- [What is needed]: Should the word "panel" occur in a line of the records, copy that line.

- [Data extract]:
──────
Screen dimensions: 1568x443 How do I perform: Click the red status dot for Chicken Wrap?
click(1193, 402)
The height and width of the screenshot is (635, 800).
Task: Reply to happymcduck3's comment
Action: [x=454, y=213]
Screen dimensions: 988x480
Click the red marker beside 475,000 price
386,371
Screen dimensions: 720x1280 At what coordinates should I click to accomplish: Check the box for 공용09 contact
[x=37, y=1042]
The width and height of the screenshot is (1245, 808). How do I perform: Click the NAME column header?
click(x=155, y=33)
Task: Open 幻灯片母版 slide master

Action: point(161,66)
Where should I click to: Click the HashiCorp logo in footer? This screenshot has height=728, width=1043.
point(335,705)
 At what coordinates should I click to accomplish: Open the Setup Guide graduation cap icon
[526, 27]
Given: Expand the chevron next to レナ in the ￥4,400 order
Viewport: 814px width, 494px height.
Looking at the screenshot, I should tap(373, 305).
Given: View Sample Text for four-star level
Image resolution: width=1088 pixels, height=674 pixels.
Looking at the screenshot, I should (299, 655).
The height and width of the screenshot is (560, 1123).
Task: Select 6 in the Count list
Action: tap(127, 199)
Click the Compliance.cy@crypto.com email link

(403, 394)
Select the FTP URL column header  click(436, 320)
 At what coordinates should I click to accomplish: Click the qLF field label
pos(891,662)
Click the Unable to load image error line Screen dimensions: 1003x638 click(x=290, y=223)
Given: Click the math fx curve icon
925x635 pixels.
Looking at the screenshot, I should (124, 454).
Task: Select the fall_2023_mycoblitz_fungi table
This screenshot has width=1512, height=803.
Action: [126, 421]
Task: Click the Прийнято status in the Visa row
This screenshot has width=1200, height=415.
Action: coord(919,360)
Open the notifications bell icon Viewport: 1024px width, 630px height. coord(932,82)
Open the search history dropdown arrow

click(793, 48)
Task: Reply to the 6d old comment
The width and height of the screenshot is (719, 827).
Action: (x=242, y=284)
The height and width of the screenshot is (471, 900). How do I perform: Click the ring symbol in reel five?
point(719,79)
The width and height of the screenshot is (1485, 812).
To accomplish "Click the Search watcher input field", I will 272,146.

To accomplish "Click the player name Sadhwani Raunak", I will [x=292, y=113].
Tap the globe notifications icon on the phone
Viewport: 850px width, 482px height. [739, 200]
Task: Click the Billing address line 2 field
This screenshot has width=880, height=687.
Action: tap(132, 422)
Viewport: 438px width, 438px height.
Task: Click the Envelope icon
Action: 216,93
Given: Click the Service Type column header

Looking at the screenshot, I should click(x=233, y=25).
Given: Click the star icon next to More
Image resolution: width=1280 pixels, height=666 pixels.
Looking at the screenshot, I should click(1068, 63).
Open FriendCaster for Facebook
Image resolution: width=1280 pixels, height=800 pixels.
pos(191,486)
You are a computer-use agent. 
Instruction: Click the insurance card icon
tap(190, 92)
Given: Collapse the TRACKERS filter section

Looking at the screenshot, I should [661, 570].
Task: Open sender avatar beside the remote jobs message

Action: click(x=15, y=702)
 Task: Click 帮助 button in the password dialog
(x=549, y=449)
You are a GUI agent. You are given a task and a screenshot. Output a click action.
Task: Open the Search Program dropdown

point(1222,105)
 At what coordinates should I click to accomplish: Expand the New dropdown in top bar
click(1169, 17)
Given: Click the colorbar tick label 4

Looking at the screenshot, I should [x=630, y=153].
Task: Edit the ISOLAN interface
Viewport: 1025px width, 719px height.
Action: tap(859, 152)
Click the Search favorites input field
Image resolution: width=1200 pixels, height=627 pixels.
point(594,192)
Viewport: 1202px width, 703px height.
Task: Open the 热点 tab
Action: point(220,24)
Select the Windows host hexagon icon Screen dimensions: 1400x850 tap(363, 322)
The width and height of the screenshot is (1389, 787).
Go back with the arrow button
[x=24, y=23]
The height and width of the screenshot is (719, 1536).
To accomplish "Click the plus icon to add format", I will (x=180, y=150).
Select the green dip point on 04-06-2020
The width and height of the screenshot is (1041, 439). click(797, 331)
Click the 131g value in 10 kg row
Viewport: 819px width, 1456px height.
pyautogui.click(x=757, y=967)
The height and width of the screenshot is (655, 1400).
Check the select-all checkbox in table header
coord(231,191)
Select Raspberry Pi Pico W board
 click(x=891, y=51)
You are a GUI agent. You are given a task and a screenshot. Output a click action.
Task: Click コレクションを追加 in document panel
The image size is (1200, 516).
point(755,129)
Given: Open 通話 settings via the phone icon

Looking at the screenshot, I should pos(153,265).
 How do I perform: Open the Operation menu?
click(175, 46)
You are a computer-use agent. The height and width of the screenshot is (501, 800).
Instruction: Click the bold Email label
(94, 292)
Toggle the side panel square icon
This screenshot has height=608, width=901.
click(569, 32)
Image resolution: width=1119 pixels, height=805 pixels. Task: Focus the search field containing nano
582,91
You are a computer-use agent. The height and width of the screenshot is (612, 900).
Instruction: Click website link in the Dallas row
──────
- [The answer]:
Task: Click コレクションを追加 in document panel
Toggle the side panel square icon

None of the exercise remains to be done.